Redflex will deposit all of the ticket revenue in the city’s bank account — minus a monthly fee of $4,740 per intersection or a grand total of $568,800 per year. In fact, Redflex guarantees that the city will not, under any circumstances, lose any money on the deal, even if no tickets are ever issued. This so-called “cost neutrality” provision, spelled out in Appendix D, also happens to be illegal.
The contract says:
Cost neutrality is assured to Customer — Customer will never be required to pay Redflex more than actual cash received by Redflex, and such cost neutrality should be reconciled on a monthly basis. This is a material provision of this Agreement and a condition precedent for Customer agreeing to enter into this Agreement.
In other words, despite all the wonderful benefits promised, the city has no interest in paying for its “safety” program. The most important provision in the entire document, the “condition precedent,” is that the city of Fairfax make a profit. We’ll let the reader decide whether that’s a shady motivation or not. Let’s look instead at what the Code of Virginia has to say about it.
A private entity may enter into an agreement with a locality to be compensated for providing the traffic light signal violation monitoring system or equipment, and all related support services, to include consulting, operations and administration…. No locality shall enter into an agreement for compensation based on the number of violations or monetary penalties imposed.
So, let’s think about this. Redflex must be able to keep $4,740 per intersection per month from the cash it collects from motorists. That’s roughly a total of 95 paid tickets. What happens if only half that amount, say 45 tickets, are actually paid? That would mean that Redflex would collect $2,250, but Fairfax would not be required to make up the difference because the contract says: “Customer will never be required to pay Redflex more than actual cash received by Redflex.”

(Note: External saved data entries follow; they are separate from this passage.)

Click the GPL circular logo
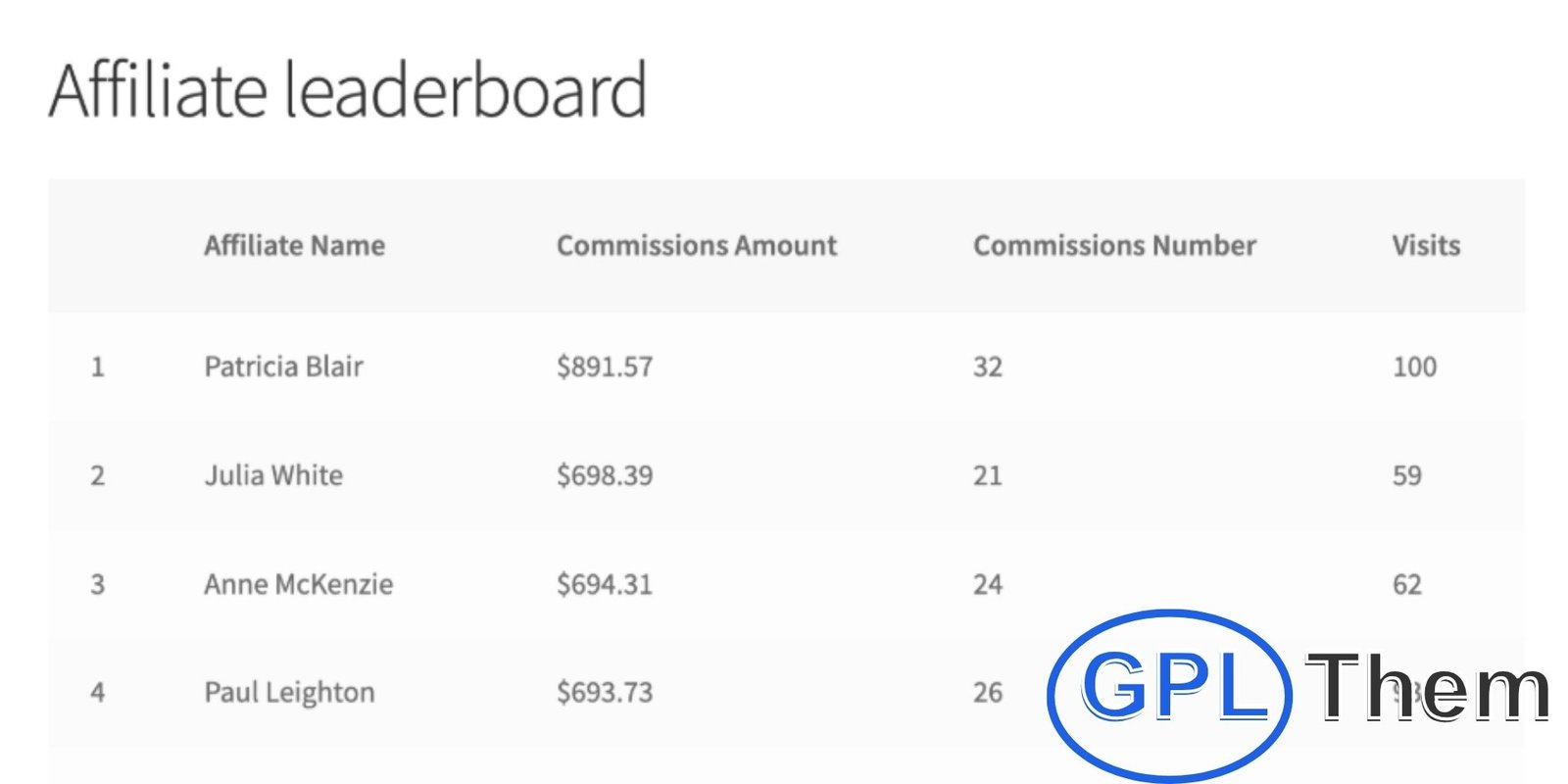 1169,692
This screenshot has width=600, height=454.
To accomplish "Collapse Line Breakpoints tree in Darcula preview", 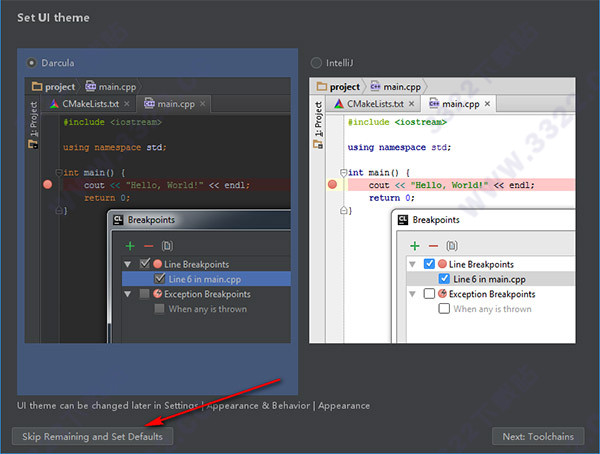I will click(x=129, y=264).
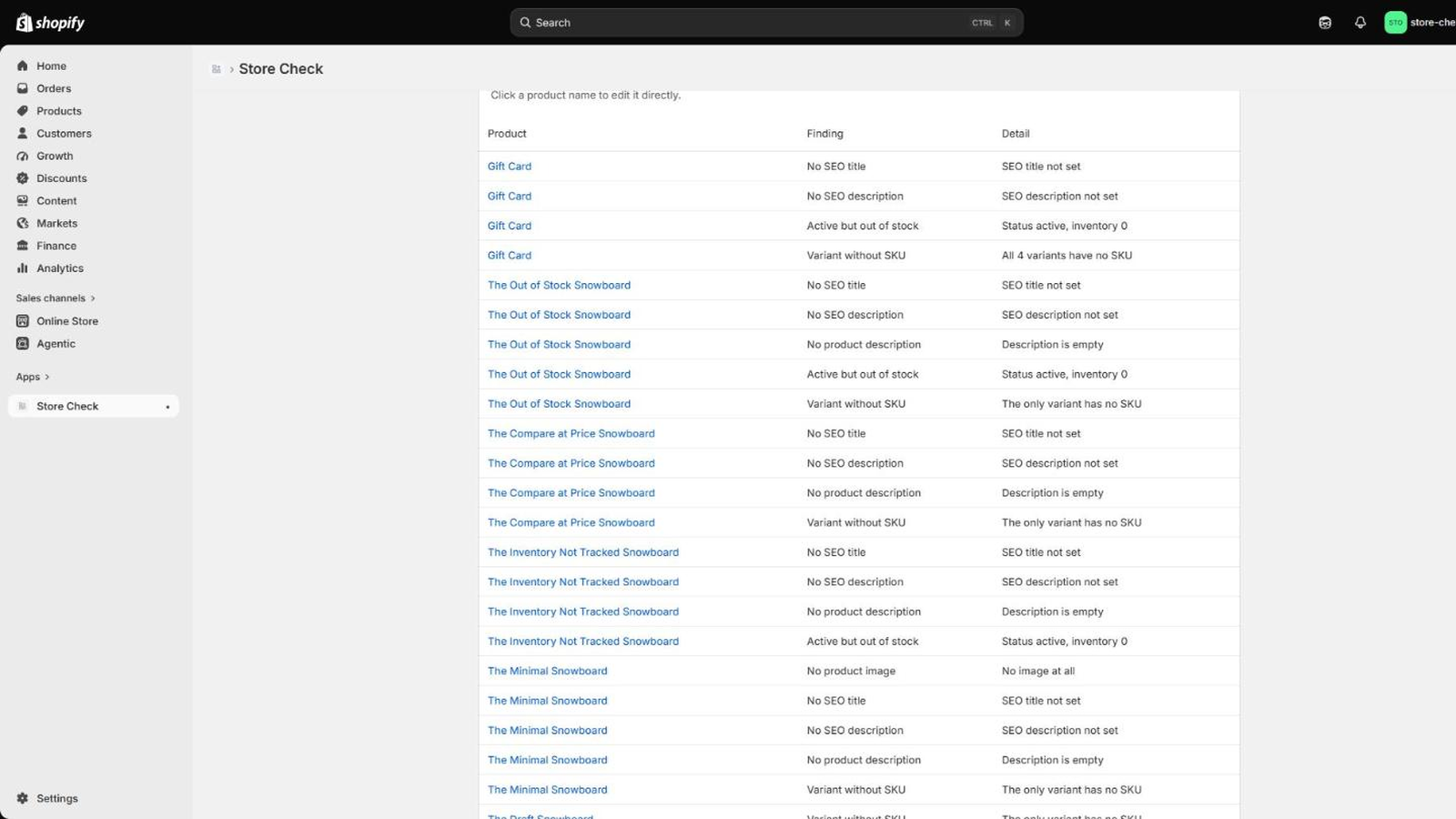Click the first Gift Card product link
Viewport: 1456px width, 819px height.
pos(509,167)
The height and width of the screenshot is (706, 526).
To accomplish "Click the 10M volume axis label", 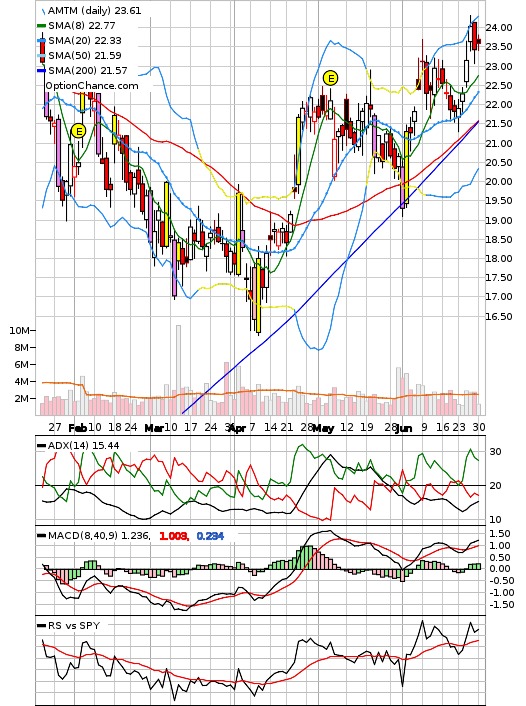I will click(19, 330).
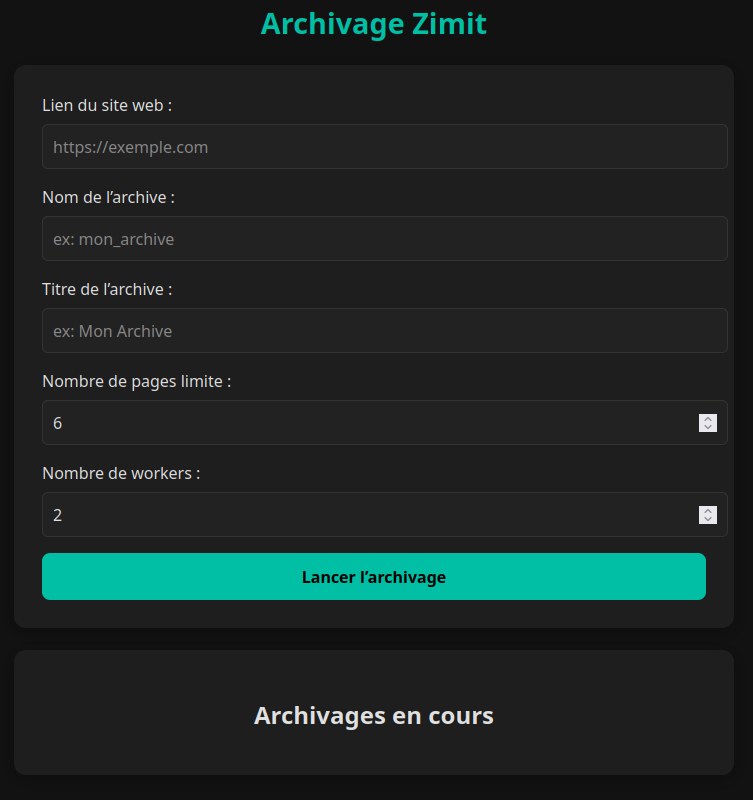753x800 pixels.
Task: Increment the number of workers up arrow
Action: pyautogui.click(x=708, y=510)
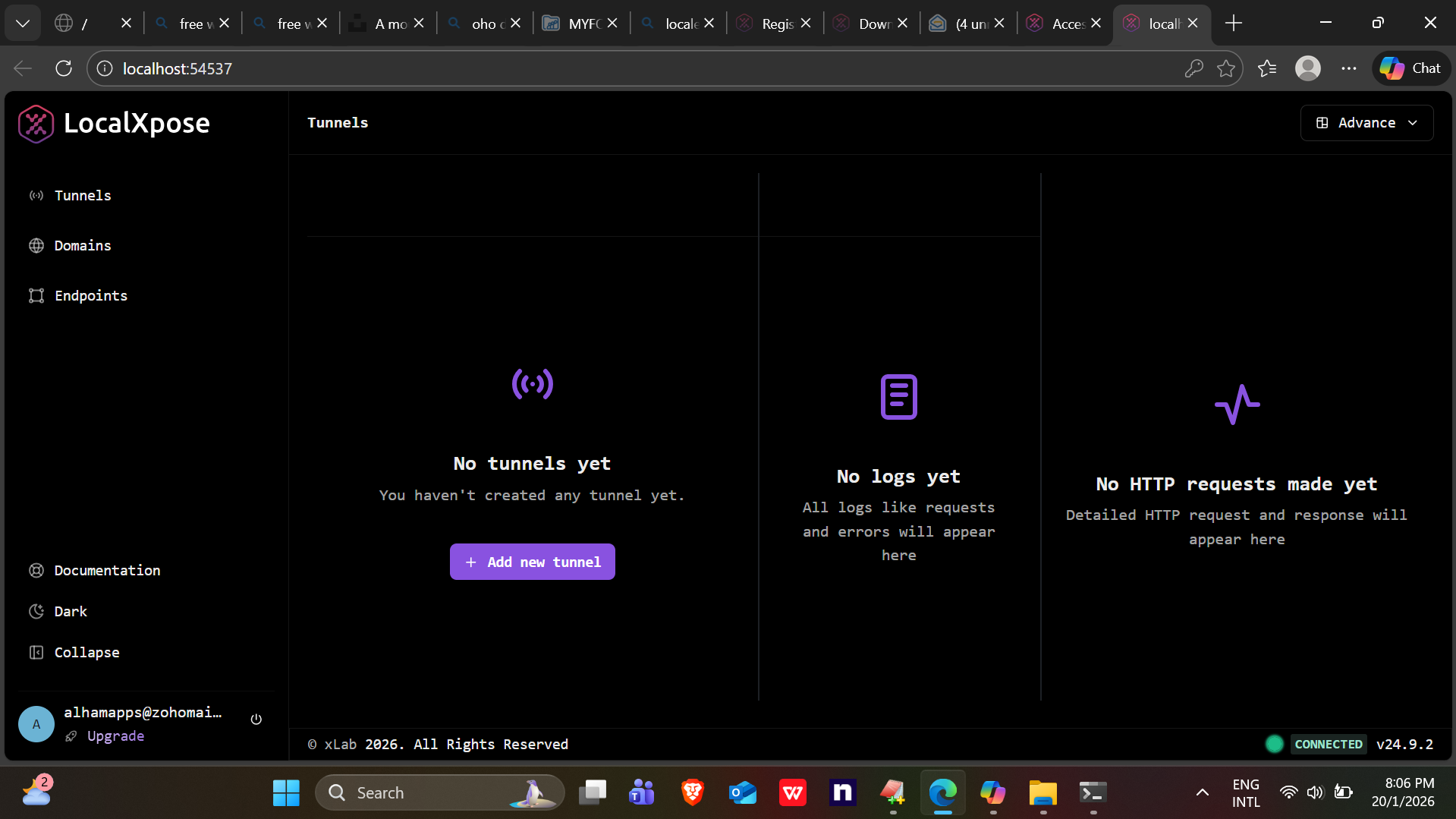Click the logout power icon
The height and width of the screenshot is (819, 1456).
click(256, 719)
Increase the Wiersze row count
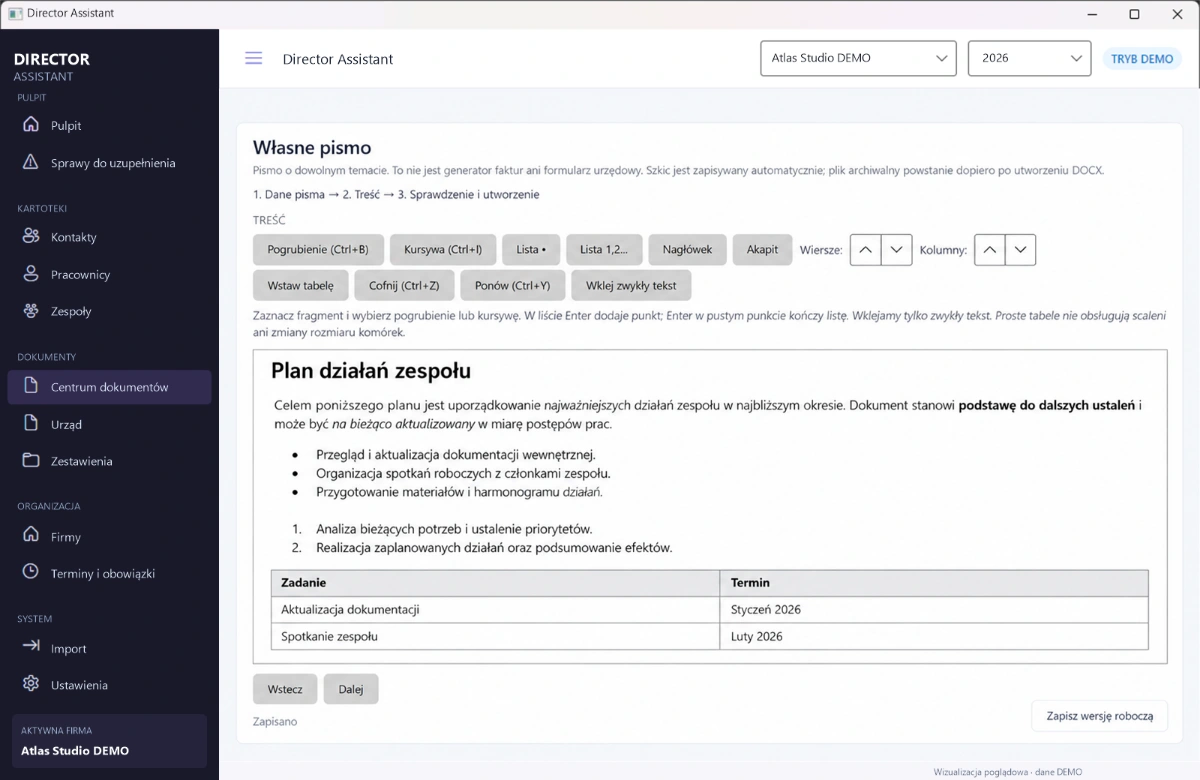 pos(866,250)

That means if Redflex collects $2,250 in monetary payments, the company — a private entity — will be compensated $2,250. If Redflex collects on one more ticket to $2,300, then Redflex will be compensated $2,300. And so on up to $4,740. There is no getting around the fact that this would be compensation according to the number of violations and the amount of monetary penalties imposed.
An appellate court in California has already considered this issue and struck down a similar contract between the city of Fullerton and a different firm, Nestor Traffic Systems (NTS). The judge ruled:
The possibility that fees could be negotiated ‘down’ if it is determined fees paid to NTS exceed ‘net program revenues being realized,’ indirectly ties fees to NTS to the amount of revenue generated from the program. If insufficient revenue is generated to cover the monthly fee, the fee could be ‘negotiated down.’ As such, NTS has an incentive to ensure sufficient revenues are generated to cover the monthly fee.
So, not only is what Fairfax City proposes to do dangerous, it’s also illegal.